Global Middle-Class families – Comparative Study of Travel Trajectories and Imagined Futures


*Please note this seminar has a maximum capacity of 100 participants*

Miri Yemini is a tenured Senior Lecturer in the School of Education at Tel Aviv University.

At Tel Aviv Dr. Yemini teaches graduate and undergraduate modules in education, including Internationalisation in Education, Education and Globalisation, Entrepreneurship in Education and Project Management in Schools.

Dr. Yemini serves as a co-Chair of UNESCO chair for Technology and Internationalisation in Education. Recently (April 2018) she was awarded (with Prof. Dr. Nina Kolleck) by the Max Plank Foundation the Award for Research Cooperation and High Excellence in Science (ARCHES), to develop research in the field of school-NGO interactions. This year (2021) Dr. Yemini secured funding from Israeli Science Foundation (150,000 Euro) for her project on education trajectories of Global Middle Class families.

Increasing numbers of highly educated and skilled professionals are internationally mobile for work. Some are transferred by employers; some proactively seek out new positions in different countries.

The currently estimated size of this group (known as globally mobile professionals, ‘global expatriates’ or members of a global middle class) is 66.2 million, which is predicted to rise to 87.5 million by 2022.

The increasing number, but also growing cultural diversity of this group (originating from all parts of the world), and the extent to which/frequency they relocate is an important articulation of newer forms of transnationalism that encompass the movement of people and ideas, and changing economic and social relations.

This seminar aims to map out and theorise the everyday practices of these globally middle professional families and to consider how their presence in key cities around the world might be re-shaping political, social, economic and education structures.

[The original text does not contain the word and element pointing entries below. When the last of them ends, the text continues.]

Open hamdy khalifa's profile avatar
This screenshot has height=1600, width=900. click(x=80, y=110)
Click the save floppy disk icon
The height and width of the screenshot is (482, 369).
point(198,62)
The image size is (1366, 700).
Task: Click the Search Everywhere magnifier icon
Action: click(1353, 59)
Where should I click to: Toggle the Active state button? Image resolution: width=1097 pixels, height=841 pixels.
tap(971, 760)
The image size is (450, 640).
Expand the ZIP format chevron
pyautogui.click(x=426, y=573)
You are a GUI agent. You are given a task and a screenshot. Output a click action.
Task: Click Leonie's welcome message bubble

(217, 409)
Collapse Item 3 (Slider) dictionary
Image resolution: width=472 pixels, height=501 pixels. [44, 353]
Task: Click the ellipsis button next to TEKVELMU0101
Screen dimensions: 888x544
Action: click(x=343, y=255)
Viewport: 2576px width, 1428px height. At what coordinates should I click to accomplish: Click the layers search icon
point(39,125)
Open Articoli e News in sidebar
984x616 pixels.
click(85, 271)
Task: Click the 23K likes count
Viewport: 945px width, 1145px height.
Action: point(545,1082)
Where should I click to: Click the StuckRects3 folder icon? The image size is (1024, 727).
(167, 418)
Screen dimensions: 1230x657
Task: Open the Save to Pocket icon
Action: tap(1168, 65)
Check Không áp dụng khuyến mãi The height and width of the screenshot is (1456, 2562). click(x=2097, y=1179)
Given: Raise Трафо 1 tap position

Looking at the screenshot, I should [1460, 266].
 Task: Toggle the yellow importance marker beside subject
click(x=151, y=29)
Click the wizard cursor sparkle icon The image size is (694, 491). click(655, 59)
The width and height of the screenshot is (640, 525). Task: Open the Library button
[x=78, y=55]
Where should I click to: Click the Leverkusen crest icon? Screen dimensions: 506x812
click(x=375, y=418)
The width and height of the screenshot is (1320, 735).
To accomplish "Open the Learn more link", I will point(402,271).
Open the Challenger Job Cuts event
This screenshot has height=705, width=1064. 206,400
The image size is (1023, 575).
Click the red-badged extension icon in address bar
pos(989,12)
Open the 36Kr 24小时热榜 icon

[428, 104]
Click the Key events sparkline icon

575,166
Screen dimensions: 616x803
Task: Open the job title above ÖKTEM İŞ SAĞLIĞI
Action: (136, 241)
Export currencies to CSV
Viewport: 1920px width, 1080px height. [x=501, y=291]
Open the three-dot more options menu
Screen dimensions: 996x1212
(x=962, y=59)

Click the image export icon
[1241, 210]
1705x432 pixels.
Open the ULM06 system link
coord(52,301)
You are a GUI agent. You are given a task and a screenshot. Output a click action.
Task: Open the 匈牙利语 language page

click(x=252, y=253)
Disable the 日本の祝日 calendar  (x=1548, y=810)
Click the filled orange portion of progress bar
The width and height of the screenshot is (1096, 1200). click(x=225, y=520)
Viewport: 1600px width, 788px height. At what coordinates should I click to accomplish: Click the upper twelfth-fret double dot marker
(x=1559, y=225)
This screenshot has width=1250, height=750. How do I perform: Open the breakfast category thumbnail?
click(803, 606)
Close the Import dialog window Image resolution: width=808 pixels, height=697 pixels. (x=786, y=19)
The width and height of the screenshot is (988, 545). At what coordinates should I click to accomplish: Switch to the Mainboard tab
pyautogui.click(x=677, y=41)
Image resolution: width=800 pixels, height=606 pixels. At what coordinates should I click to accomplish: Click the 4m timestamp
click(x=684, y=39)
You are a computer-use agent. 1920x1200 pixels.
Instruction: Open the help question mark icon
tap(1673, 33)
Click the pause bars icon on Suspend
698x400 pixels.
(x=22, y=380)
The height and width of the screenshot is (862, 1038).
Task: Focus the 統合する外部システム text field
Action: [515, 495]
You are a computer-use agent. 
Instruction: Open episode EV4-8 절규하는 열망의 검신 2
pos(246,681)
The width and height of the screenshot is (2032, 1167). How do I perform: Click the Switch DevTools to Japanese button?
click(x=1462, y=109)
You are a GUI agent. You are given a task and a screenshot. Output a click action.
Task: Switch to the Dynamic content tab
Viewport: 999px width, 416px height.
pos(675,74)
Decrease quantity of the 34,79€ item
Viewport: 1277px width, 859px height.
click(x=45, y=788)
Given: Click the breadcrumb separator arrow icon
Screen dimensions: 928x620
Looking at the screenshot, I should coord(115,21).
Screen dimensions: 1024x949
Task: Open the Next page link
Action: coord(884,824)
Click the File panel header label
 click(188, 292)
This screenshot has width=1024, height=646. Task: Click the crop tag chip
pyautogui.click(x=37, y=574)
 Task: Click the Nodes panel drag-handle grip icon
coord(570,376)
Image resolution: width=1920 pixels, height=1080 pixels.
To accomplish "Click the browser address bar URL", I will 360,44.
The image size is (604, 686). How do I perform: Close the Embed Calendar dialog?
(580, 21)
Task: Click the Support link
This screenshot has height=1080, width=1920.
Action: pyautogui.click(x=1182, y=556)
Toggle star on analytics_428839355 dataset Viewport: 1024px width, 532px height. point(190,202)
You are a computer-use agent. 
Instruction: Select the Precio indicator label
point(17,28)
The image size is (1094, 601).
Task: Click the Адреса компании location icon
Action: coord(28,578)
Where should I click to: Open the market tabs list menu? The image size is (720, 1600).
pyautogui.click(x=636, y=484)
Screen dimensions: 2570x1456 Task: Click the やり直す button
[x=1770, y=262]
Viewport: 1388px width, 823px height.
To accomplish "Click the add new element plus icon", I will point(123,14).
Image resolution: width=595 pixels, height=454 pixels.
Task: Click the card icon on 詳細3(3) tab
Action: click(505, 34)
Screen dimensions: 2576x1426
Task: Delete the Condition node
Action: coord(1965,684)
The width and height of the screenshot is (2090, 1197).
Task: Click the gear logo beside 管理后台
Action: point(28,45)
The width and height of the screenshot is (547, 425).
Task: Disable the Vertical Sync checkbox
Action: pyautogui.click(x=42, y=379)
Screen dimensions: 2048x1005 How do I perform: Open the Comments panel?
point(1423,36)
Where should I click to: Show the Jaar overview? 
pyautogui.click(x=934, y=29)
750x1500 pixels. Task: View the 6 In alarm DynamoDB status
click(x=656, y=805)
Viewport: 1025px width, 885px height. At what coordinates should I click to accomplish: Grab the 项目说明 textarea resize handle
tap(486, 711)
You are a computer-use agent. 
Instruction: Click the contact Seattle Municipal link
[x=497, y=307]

In particular, we will discuss how these families experience mobility and what motivates these relocations; how families create a sense of identity while ‘on the move’; what short-term and longer term aspirations the professionals, their partners and their children have; what education and extra-curricular choices are made; how different cultural contexts are negotiated etc.

Critically, we will discuss how these middle class families work to reproduce and extend their privilege, and so engage in ‘class-making’ practices. Ultimately, this work offers a much-needed empirical basis to examine the theoretical proposition that there is now a ‘global’ middle class that is somehow different to nationally-located middle class groups.